(Stored items)
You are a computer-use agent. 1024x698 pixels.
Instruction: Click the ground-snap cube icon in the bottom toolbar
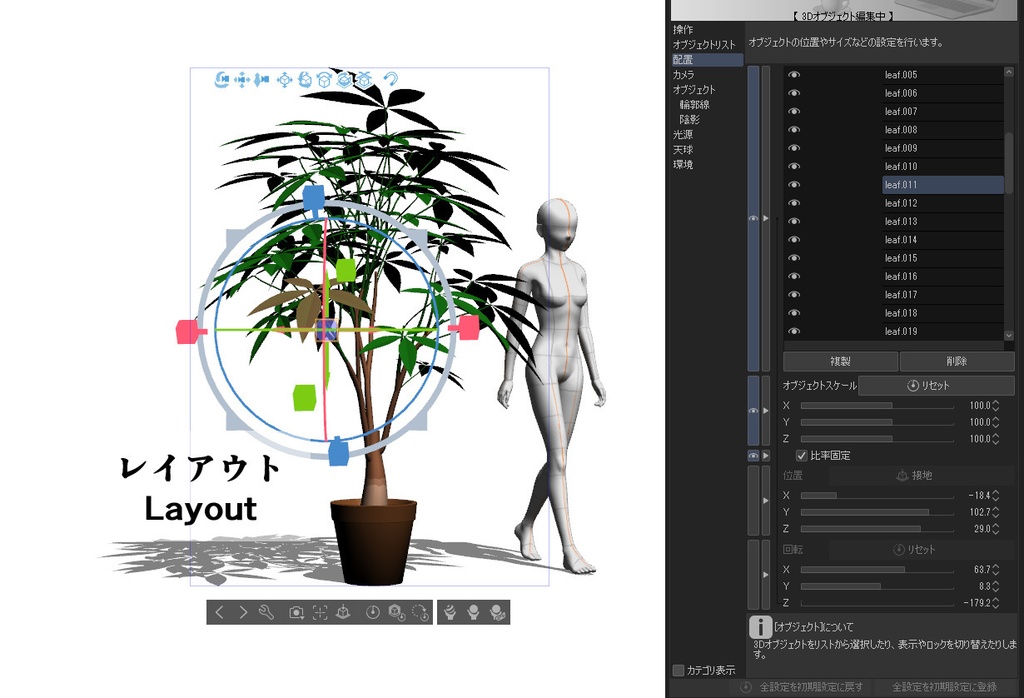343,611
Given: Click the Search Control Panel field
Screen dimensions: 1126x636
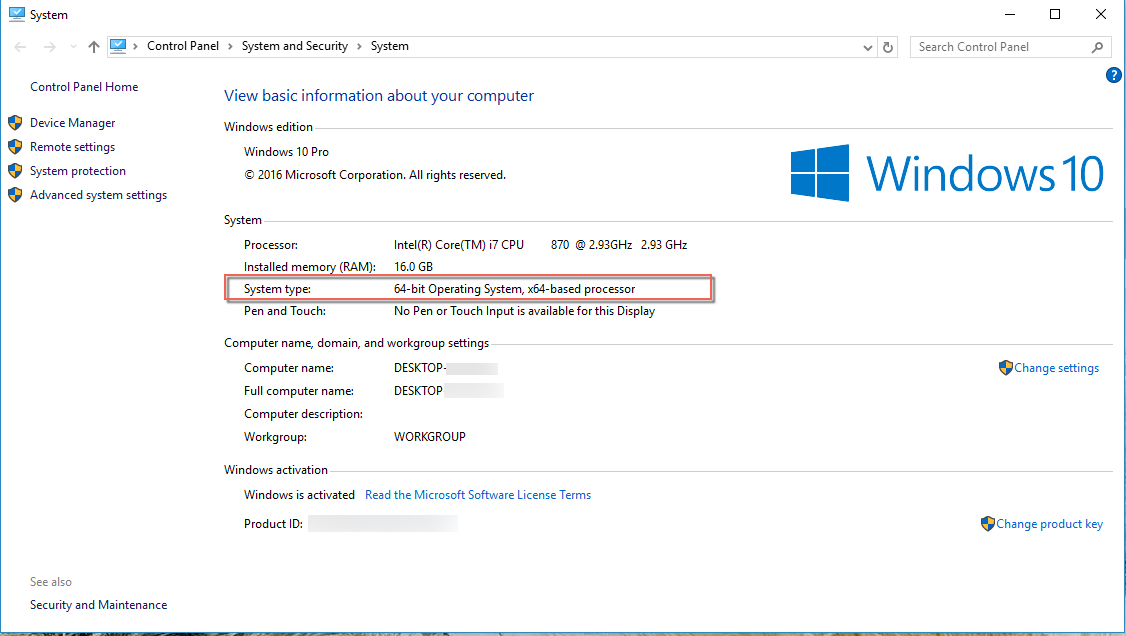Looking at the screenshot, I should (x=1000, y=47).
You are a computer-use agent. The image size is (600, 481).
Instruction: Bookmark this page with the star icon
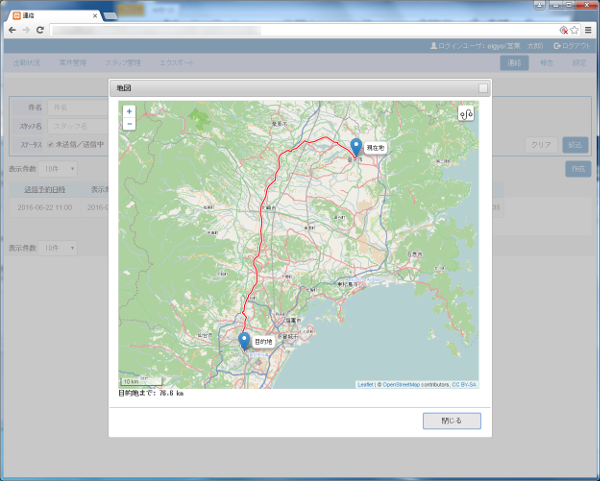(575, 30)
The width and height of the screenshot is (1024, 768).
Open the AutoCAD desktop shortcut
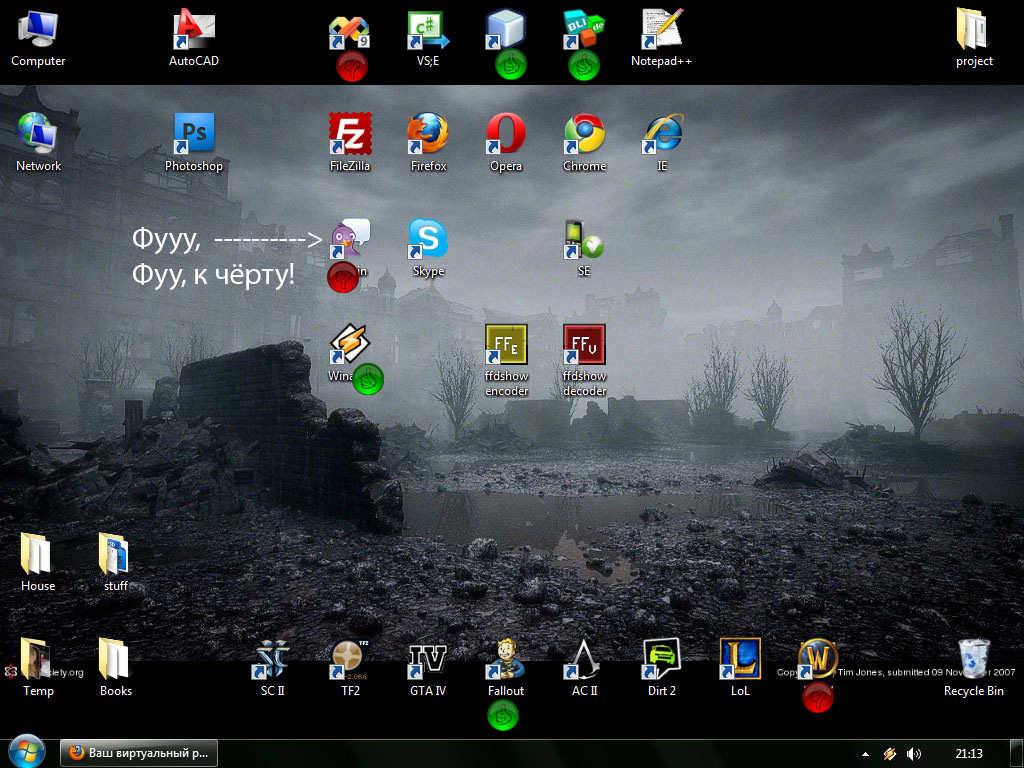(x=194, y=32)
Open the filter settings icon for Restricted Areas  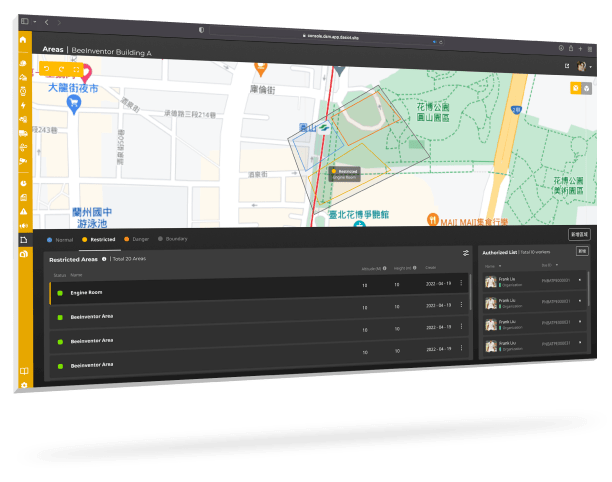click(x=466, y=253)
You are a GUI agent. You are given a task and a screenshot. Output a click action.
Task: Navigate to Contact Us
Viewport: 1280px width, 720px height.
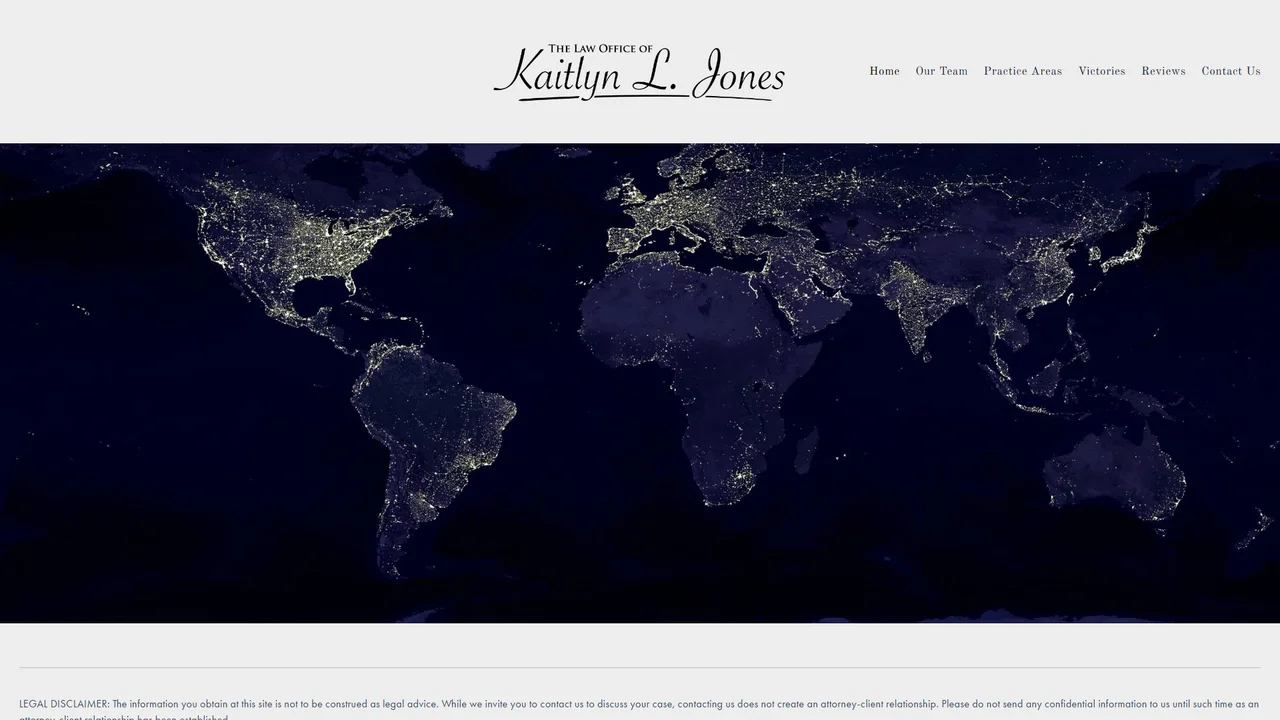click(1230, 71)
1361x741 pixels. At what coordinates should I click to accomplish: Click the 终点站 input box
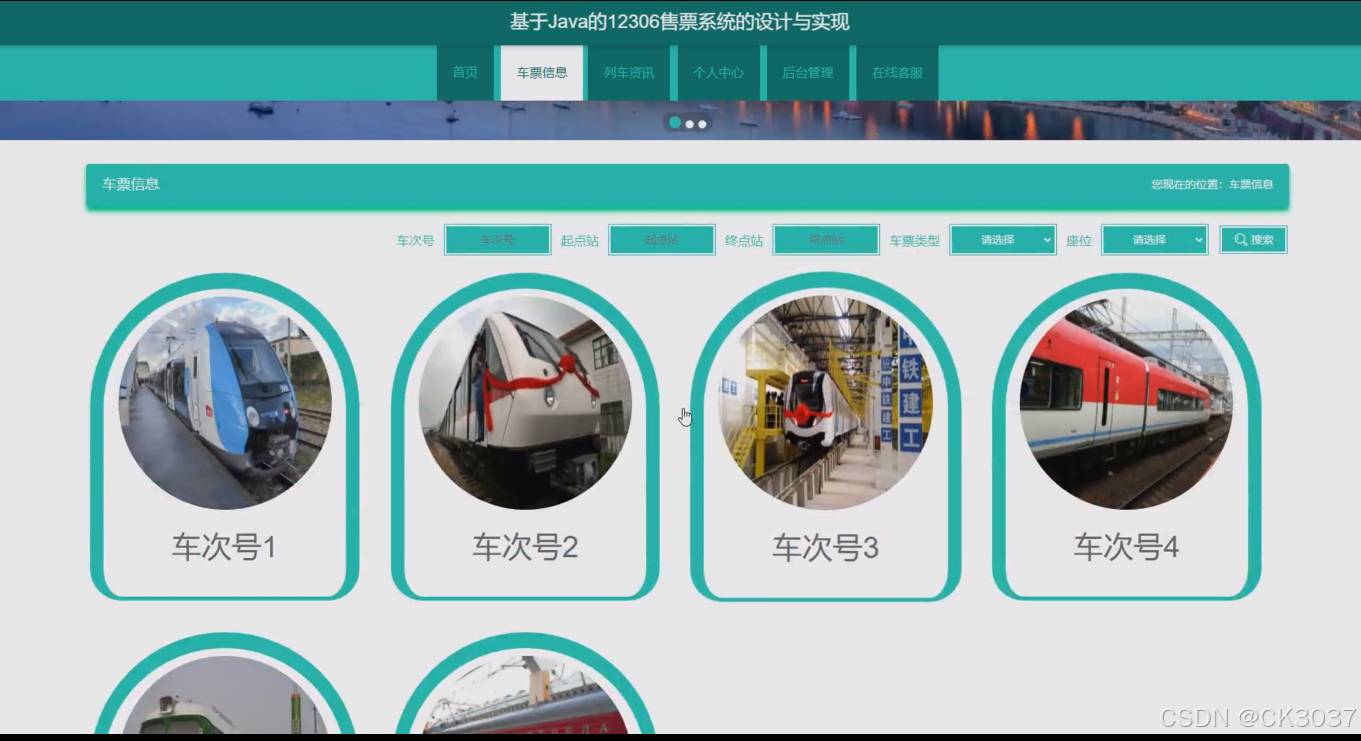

WHAT YOU WILL DO:
Among the records, find every line with the word "pixels" and copy it.

RESULT OF THIS TASK:
You are a computer-use agent. 1024x698 pixels.
1361x741 pixels. At what coordinates should I click to accomplish: Click the 终点站 input box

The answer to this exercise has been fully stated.